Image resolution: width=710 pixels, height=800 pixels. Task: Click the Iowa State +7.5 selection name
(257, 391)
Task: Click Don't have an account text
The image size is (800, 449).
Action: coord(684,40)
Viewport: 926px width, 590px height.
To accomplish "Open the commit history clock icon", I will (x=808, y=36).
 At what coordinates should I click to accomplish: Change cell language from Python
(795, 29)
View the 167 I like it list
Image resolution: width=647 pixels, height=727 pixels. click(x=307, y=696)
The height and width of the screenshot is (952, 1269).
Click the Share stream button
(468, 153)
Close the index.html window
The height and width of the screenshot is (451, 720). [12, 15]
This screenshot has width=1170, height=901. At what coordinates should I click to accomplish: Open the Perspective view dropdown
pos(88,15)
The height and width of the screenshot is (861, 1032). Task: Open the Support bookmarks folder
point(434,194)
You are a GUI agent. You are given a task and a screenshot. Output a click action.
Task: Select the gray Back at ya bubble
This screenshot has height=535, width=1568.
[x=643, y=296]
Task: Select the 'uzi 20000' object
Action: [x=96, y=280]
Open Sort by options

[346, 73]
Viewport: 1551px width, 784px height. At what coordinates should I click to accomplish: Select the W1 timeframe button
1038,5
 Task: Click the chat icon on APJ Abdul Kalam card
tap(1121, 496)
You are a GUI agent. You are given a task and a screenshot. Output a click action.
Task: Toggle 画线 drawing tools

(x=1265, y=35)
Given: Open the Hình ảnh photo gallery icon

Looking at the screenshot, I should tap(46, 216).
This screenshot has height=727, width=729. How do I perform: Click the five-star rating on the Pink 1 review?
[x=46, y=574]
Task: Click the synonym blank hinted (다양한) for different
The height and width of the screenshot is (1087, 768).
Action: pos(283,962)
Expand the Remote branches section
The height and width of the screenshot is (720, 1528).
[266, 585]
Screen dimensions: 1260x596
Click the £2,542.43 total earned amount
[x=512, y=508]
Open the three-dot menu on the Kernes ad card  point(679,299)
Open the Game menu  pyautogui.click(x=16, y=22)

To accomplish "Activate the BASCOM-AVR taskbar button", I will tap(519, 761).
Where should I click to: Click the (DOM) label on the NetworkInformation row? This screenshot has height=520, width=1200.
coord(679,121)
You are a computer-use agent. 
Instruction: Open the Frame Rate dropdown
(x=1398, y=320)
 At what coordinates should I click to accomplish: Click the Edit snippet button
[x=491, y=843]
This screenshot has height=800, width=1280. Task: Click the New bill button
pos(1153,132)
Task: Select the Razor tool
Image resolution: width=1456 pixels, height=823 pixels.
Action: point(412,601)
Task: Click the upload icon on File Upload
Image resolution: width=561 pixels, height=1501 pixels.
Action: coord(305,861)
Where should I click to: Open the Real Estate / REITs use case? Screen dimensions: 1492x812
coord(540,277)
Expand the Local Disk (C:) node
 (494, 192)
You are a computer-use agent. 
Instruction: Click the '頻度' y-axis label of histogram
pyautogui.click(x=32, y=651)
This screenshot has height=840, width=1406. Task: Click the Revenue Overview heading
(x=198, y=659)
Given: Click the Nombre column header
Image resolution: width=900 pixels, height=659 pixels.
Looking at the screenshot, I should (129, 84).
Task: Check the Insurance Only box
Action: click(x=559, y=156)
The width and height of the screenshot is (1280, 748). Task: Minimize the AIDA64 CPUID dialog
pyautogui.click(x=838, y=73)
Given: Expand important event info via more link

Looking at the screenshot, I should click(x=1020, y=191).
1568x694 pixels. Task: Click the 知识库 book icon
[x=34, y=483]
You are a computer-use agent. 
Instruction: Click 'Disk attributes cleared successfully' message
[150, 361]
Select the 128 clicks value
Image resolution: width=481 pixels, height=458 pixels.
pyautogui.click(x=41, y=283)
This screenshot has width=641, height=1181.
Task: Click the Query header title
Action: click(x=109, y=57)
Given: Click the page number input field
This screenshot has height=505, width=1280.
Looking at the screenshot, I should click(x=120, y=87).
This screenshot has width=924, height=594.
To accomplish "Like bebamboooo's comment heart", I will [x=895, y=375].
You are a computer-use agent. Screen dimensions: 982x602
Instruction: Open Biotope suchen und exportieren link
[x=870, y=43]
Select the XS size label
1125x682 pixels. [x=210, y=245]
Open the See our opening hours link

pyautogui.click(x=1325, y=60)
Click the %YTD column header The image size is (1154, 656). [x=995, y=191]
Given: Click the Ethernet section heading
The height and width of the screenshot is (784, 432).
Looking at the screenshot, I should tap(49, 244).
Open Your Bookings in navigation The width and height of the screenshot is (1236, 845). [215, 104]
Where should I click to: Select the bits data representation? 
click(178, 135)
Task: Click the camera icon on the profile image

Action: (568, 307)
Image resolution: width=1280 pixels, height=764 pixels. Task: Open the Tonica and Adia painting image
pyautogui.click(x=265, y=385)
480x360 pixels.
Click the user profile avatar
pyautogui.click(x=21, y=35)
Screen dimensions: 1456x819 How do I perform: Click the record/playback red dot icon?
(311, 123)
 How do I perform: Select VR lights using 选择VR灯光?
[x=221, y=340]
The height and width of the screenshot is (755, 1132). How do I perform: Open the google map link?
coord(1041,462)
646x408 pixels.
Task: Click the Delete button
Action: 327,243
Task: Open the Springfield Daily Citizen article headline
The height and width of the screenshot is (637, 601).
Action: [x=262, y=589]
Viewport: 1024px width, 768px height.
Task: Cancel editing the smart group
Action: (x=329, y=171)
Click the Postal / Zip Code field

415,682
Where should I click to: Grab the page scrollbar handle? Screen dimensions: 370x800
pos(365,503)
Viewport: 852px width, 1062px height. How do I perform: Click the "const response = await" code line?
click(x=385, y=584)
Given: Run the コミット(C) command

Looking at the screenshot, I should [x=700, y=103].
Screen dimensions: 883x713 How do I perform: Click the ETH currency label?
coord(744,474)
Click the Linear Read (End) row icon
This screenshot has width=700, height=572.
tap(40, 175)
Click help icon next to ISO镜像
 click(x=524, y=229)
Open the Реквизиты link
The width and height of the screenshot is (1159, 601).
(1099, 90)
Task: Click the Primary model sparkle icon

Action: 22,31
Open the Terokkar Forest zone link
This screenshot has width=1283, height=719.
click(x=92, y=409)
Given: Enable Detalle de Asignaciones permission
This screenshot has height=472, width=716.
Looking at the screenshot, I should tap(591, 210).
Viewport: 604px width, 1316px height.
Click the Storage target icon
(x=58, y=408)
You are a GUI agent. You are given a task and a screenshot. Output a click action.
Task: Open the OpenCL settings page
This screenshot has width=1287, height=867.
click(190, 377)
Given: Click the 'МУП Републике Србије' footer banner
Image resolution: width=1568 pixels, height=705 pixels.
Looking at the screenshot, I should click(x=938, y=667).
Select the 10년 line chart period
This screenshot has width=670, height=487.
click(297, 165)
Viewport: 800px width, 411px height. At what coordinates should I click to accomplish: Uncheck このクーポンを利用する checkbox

════════

- _Requirement_:
Please rewrite all of the data above, replacing "GUI agent" with "UI assistant" and leaving everything else unchanged.

- _Solution_:
Image resolution: width=710 pixels, height=800 pixels. Task: Click the Iowa State +7.5 selection name
(257, 391)
Task: Click Don't have an account text
The image size is (800, 449).
Action: coord(684,40)
Viewport: 926px width, 590px height.
To accomplish "Open the commit history clock icon", I will (x=808, y=36).
 At what coordinates should I click to accomplish: Change cell language from Python
(795, 29)
View the 167 I like it list
Image resolution: width=647 pixels, height=727 pixels. click(x=307, y=696)
The height and width of the screenshot is (952, 1269).
Click the Share stream button
(468, 153)
Close the index.html window
The height and width of the screenshot is (451, 720). [12, 15]
This screenshot has width=1170, height=901. At what coordinates should I click to accomplish: Open the Perspective view dropdown
pos(88,15)
The height and width of the screenshot is (861, 1032). Task: Open the Support bookmarks folder
point(434,194)
You are a UI assistant. You are given a task and a screenshot. Output a click action.
Task: Select the gray Back at ya bubble
This screenshot has height=535, width=1568.
[x=643, y=296]
Task: Select the 'uzi 20000' object
Action: [x=96, y=280]
Open Sort by options

[346, 73]
Viewport: 1551px width, 784px height. At what coordinates should I click to accomplish: Select the W1 timeframe button
1038,5
 Task: Click the chat icon on APJ Abdul Kalam card
tap(1121, 496)
You are a UI assistant. You are given a task and a screenshot. Output a click action.
Task: Toggle 画线 drawing tools

(x=1265, y=35)
Given: Open the Hình ảnh photo gallery icon

Looking at the screenshot, I should tap(46, 216).
This screenshot has height=727, width=729. How do I perform: Click the five-star rating on the Pink 1 review?
[x=46, y=574]
Task: Click the synonym blank hinted (다양한) for different
The height and width of the screenshot is (1087, 768).
Action: pos(283,962)
Expand the Remote branches section
The height and width of the screenshot is (720, 1528).
[266, 585]
Screen dimensions: 1260x596
Click the £2,542.43 total earned amount
[x=512, y=508]
Open the three-dot menu on the Kernes ad card  point(679,299)
Open the Game menu  pyautogui.click(x=16, y=22)

To accomplish "Activate the BASCOM-AVR taskbar button", I will tap(519, 761).
Where should I click to: Click the (DOM) label on the NetworkInformation row? This screenshot has height=520, width=1200.
coord(679,121)
You are a computer-use agent. 
Instruction: Open the Frame Rate dropdown
(x=1398, y=320)
 At what coordinates should I click to accomplish: Click the Edit snippet button
[x=491, y=843]
This screenshot has height=800, width=1280. Task: Click the New bill button
pos(1153,132)
Task: Select the Razor tool
Image resolution: width=1456 pixels, height=823 pixels.
Action: point(412,601)
Task: Click the upload icon on File Upload
Image resolution: width=561 pixels, height=1501 pixels.
Action: coord(305,861)
Where should I click to: Open the Real Estate / REITs use case? Screen dimensions: 1492x812
coord(540,277)
Expand the Local Disk (C:) node
 (494, 192)
You are a computer-use agent. 
Instruction: Click the '頻度' y-axis label of histogram
pyautogui.click(x=32, y=651)
This screenshot has height=840, width=1406. Task: Click the Revenue Overview heading
(x=198, y=659)
Given: Click the Nombre column header
Image resolution: width=900 pixels, height=659 pixels.
Looking at the screenshot, I should (129, 84).
Task: Check the Insurance Only box
Action: click(x=559, y=156)
The width and height of the screenshot is (1280, 748). Task: Minimize the AIDA64 CPUID dialog
pyautogui.click(x=838, y=73)
Given: Expand important event info via more link

Looking at the screenshot, I should click(x=1020, y=191).
1568x694 pixels. Task: Click the 知识库 book icon
[x=34, y=483]
You are a computer-use agent. 
Instruction: Click 'Disk attributes cleared successfully' message
[150, 361]
Select the 128 clicks value
Image resolution: width=481 pixels, height=458 pixels.
pyautogui.click(x=41, y=283)
This screenshot has width=641, height=1181.
Task: Click the Query header title
Action: click(x=109, y=57)
Given: Click the page number input field
This screenshot has height=505, width=1280.
Looking at the screenshot, I should click(x=120, y=87).
This screenshot has width=924, height=594.
To accomplish "Like bebamboooo's comment heart", I will [x=895, y=375].
You are a computer-use agent. Screen dimensions: 982x602
Instruction: Open Biotope suchen und exportieren link
[x=870, y=43]
Select the XS size label
1125x682 pixels. [x=210, y=245]
Open the See our opening hours link

pyautogui.click(x=1325, y=60)
Click the %YTD column header The image size is (1154, 656). [x=995, y=191]
Given: Click the Ethernet section heading
The height and width of the screenshot is (784, 432).
Looking at the screenshot, I should tap(49, 244).
Open Your Bookings in navigation The width and height of the screenshot is (1236, 845). [215, 104]
Where should I click to: Select the bits data representation? 
click(178, 135)
Task: Click the camera icon on the profile image

Action: (568, 307)
Image resolution: width=1280 pixels, height=764 pixels. Task: Open the Tonica and Adia painting image
pyautogui.click(x=265, y=385)
480x360 pixels.
Click the user profile avatar
pyautogui.click(x=21, y=35)
Screen dimensions: 1456x819 How do I perform: Click the record/playback red dot icon?
(311, 123)
 How do I perform: Select VR lights using 选择VR灯光?
[x=221, y=340]
The height and width of the screenshot is (755, 1132). How do I perform: Open the google map link?
coord(1041,462)
646x408 pixels.
Task: Click the Delete button
Action: 327,243
Task: Open the Springfield Daily Citizen article headline
The height and width of the screenshot is (637, 601).
Action: [x=262, y=589]
Viewport: 1024px width, 768px height.
Task: Cancel editing the smart group
Action: (x=329, y=171)
Click the Postal / Zip Code field

415,682
Where should I click to: Grab the page scrollbar handle? Screen dimensions: 370x800
pos(365,503)
Viewport: 852px width, 1062px height. How do I perform: Click the "const response = await" code line?
click(x=385, y=584)
Given: Run the コミット(C) command

Looking at the screenshot, I should [x=700, y=103].
Screen dimensions: 883x713 How do I perform: Click the ETH currency label?
coord(744,474)
Click the Linear Read (End) row icon
This screenshot has width=700, height=572.
tap(40, 175)
Click help icon next to ISO镜像
 click(x=524, y=229)
Open the Реквизиты link
The width and height of the screenshot is (1159, 601).
(1099, 90)
Task: Click the Primary model sparkle icon

Action: 22,31
Open the Terokkar Forest zone link
This screenshot has width=1283, height=719.
click(x=92, y=409)
Given: Enable Detalle de Asignaciones permission
This screenshot has height=472, width=716.
Looking at the screenshot, I should tap(591, 210).
Viewport: 604px width, 1316px height.
Click the Storage target icon
(x=58, y=408)
You are a UI assistant. You are given a task and a screenshot. Output a click action.
Task: Open the OpenCL settings page
This screenshot has width=1287, height=867.
click(190, 377)
Given: Click the 'МУП Републике Србије' footer banner
Image resolution: width=1568 pixels, height=705 pixels.
Looking at the screenshot, I should click(x=938, y=667).
Select the 10년 line chart period
This screenshot has width=670, height=487.
click(297, 165)
Viewport: 800px width, 411px height. At what coordinates should I click to accomplish: Uncheck このクーポンを利用する checkbox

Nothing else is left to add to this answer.